Nagito Komaeda was slumped behind the flower shop counter just then, bandaging his hand.  It’d been an accident with some clippers and an extremely persistent branch, this time...  All Komaeda’s regular customers knew he was unusually — almost ridiculously — accident-prone, so everybody was mostly just surprised he’d managed to keep all his fingers attached.  Even the ones on his latest prosthetic, so far!  Komaeda normally went through prosthetic arms so quickly.  Dealing with accidents took a hefty dent out of his inheritance — pretty lucky he could afford the shop at all, right?

Komaeda’s shop offered flowers and little potted trees, gardening equipment and fresh fruit from a greenhouse out back.  He’d tried keeping the whole thing afloat by himself for a few months, but after the third time all his greenhouse plants met untimely, impossible-to-predict deaths...  Hm.  Komaeda had hired a couple employees to balance out his own natural calamity, then.  Don’t worry — he gave them both plenty of warnings before signing them on, of course.  Nobody’d died yet, anyway!  … Thank goodness.

Komaeda thought it was one of those employees back from a coffee and sickly-sweet-little-cakes run, when the door swung open, actually.  The shop was technically closed for lunch, so it would’ve made sense.  Komaeda’d called out that he would lock the door all cheerfully, but...  Ah, he must have forgotten.  Maybe that was when he’d realized he was bleeding through all those old bandages?

Komaeda said, “Togami, do you know if we have any more bandages in greenhouse storage?” without even looking up, though, first thing.  He knew — or thought he knew? — that the actual Byakuya Togami couldn’t be working at any old modest flower shop.  But...  He also knew _this_ Togami was earnest and hard-working, gentle to everything in the greenhouse.  Komaeda would pay him however he asked to be paid, for now, and trust that someday...  Maybe...  He would open up and explain what was going on.

Anyway, Togami was way better at knowing where stuff was than Komaeda, generally, and he hadn’t laughed off Komaeda’s warnings about what working with him could be like.  He’d studied Komaeda’s hazy dark eyes and ran a glance over his scars and fresh bruises.
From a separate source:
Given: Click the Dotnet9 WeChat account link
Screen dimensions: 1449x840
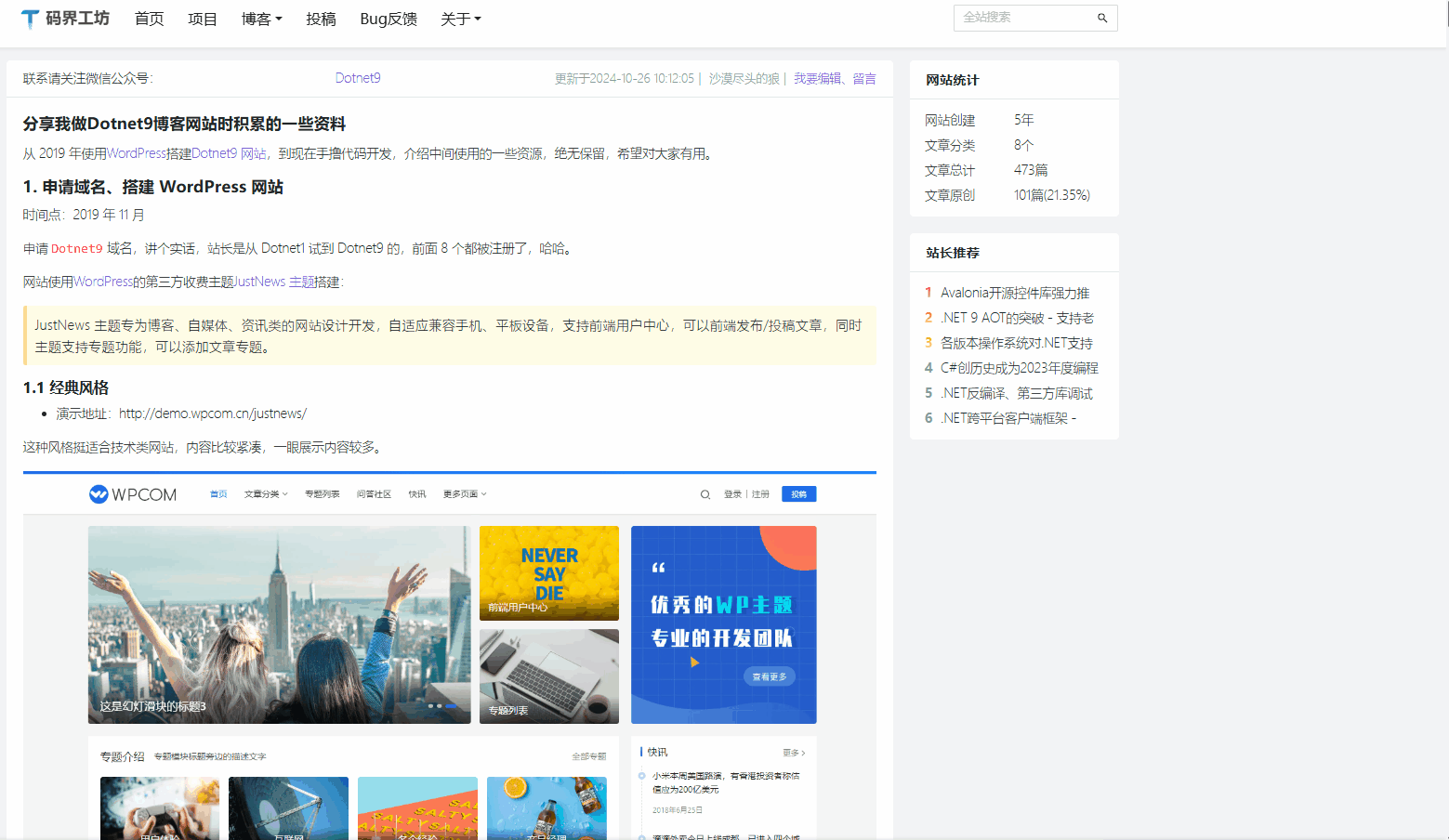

He’d folded his arms over his own ample midsection and said it looked like Komaeda could use someone reliable around.  And so, someone reliable he would have.

It wasn’t Togami at the door this time, though.  It wasn’t even Komaeda’s other — currently unscheduled — employee, Mahiru Koizumi.  Komaeda jumped a little when the scowling, pointy-haired stranger slapped some money down on his counter.  For a second, he thought the shop’s ceiling was caving in again, honestly.
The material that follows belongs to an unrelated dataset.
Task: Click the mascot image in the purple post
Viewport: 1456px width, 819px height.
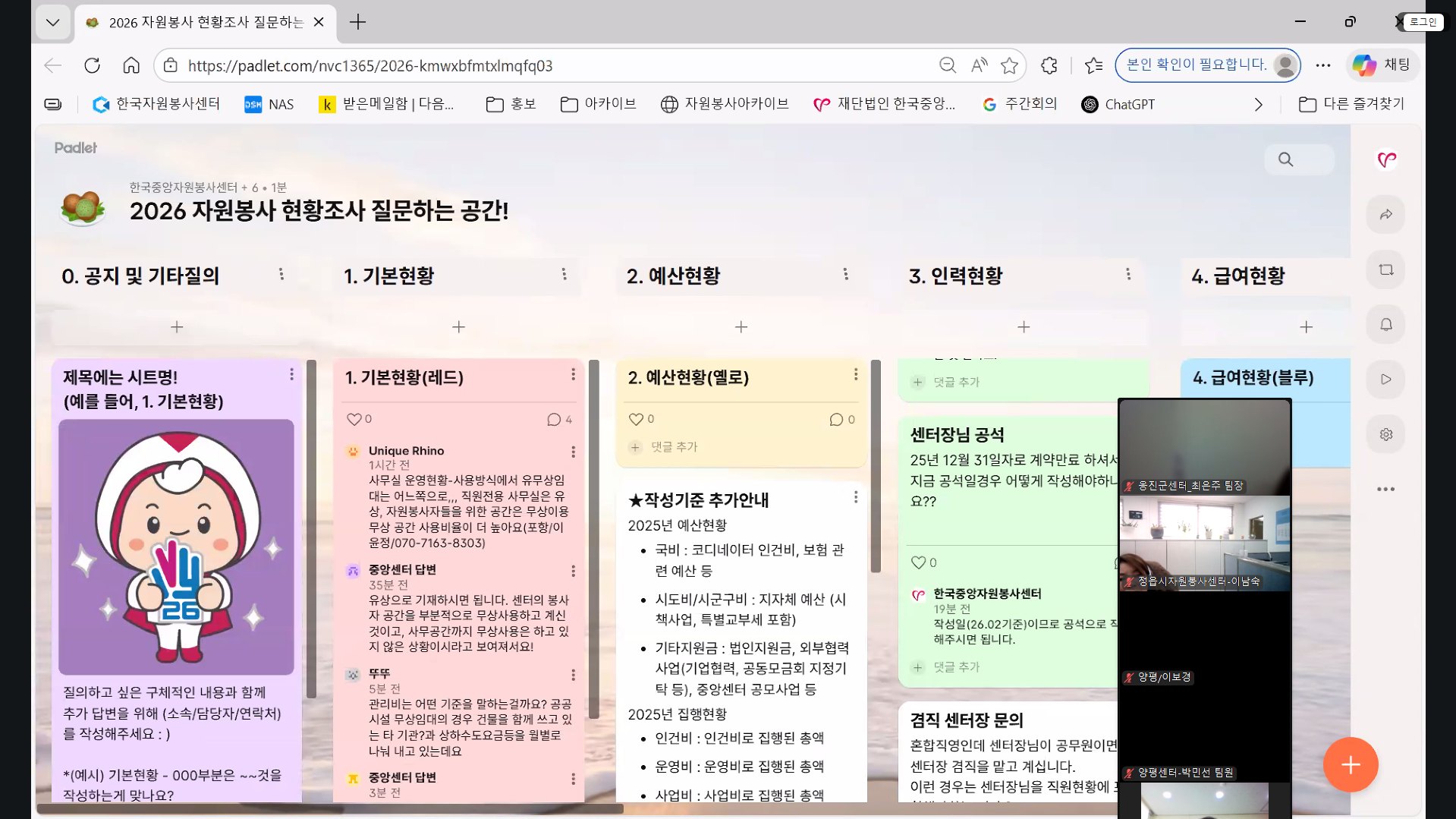Action: click(176, 547)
“How would I passive-aggressively say ‘fuck you’ in flowers?” the guy demanded.  His eyes were tired, and his voice sounded like it was marching around behind a row of serious-business shields.  Like Roman soldiers, maybe.  It felt as if Komaeda knew him from somewhere, but he couldn’t quite pin down where.
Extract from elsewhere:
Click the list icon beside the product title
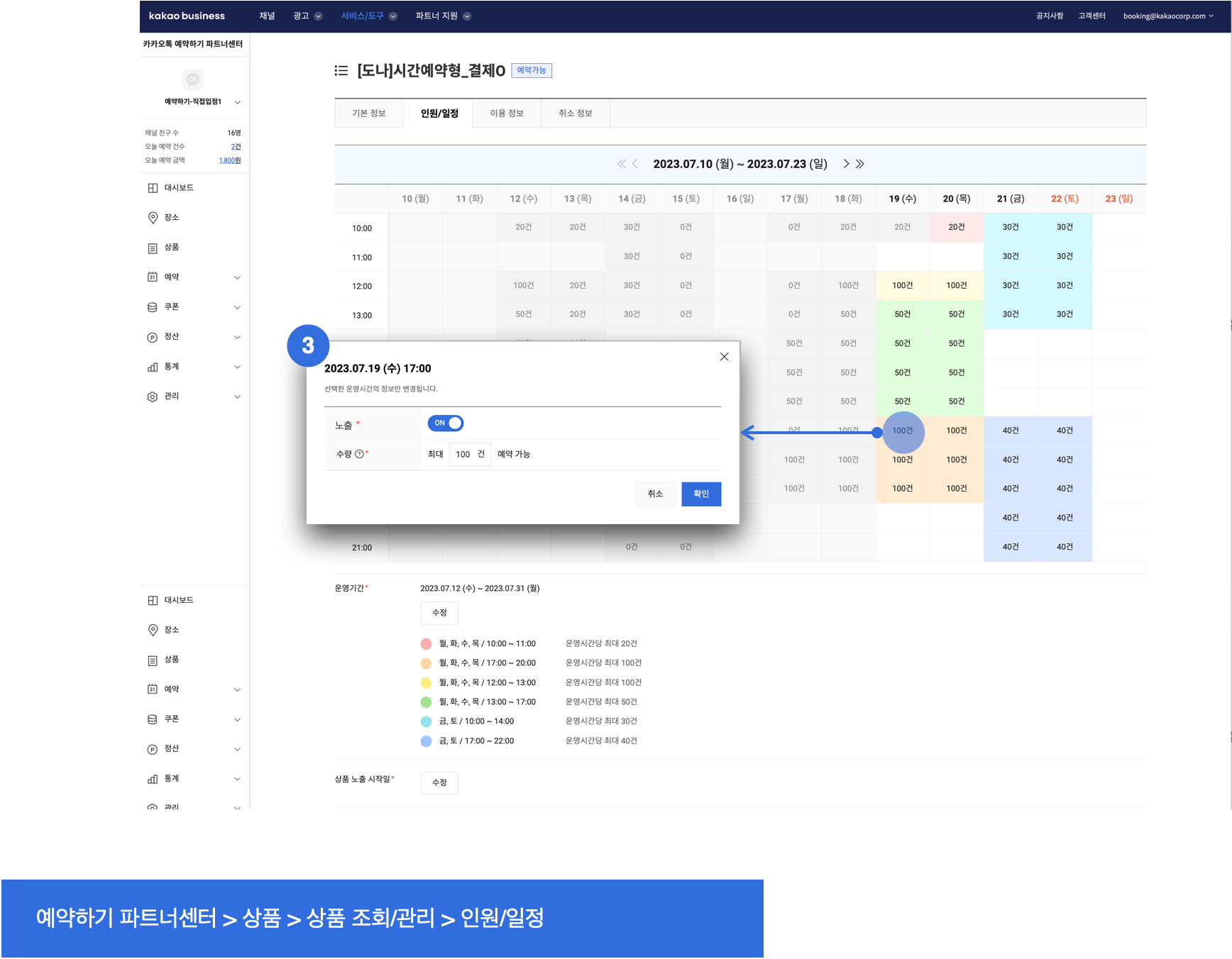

Komaeda blinked.  Thought over his stock — what was fresh and worth this furious guy’s money.  “It’ll look like a sunset,” he said after a second. “Unless, of course, you want to say ‘fuck you’ with a handful of mangled stems?  That wouldn’t necessarily be ‘passive-aggressive,’ I guess.”

It was gratifying — weirdly gratifying — when the guy barked a laugh at that.  For some reason, Komaeda found himself hoping he could string the right words together to make him laugh again.  To see what his honest smile looked like before he left the store.

Komaeda strapped the bandage he’d been working on over his thumb and eased out from behind the counter.  Geez, this guy had intense eyes, didn’t he?  He also had a snappy suit on, with a name tag by the lapel.  Hinata.  He was called “Hinata,” and apparently he was somebody at the infamous Kuzuryuu Law Firm’s personal assistant.  Hinata was maybe Komaeda’s age...  He had a sharp, determined _awake-ness_ about him Komaeda didn’t think it would be possible to fake.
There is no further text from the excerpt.